[DATA FOR THIS TASK]

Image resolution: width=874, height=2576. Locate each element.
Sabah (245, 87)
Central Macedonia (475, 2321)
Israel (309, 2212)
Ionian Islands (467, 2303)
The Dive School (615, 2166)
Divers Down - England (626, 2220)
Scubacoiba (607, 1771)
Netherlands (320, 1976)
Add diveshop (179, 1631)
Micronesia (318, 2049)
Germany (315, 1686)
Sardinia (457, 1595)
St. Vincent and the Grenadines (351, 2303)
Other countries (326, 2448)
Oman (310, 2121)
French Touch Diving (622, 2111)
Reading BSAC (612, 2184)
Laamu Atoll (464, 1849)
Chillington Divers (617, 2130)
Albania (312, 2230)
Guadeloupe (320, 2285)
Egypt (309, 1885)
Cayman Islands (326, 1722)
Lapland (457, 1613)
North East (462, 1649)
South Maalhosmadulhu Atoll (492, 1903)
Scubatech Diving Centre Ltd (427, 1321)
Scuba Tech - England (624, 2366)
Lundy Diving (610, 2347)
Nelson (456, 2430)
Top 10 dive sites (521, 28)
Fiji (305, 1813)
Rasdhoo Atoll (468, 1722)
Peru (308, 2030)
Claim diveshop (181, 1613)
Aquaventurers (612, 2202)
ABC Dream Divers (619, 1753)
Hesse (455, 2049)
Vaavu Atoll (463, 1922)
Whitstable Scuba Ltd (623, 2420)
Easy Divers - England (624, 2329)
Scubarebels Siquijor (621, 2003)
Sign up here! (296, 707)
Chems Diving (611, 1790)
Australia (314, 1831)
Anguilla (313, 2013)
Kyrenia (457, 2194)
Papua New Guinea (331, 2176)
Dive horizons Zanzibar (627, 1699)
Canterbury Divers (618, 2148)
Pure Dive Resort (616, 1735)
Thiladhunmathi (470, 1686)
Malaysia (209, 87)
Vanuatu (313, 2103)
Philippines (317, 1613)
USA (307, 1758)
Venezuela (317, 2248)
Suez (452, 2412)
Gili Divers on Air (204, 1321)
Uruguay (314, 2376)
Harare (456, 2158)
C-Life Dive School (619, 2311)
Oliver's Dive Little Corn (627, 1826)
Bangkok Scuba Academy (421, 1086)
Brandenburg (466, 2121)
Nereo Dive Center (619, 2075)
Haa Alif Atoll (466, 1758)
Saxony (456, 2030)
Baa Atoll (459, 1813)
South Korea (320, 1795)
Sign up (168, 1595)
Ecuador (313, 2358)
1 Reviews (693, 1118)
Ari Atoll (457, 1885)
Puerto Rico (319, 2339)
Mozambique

[TASK REQUIREMENTS] Within the data above, determine the number of lines that contain the word "South"; write only that number.

[WRITTEN SOLUTION] 2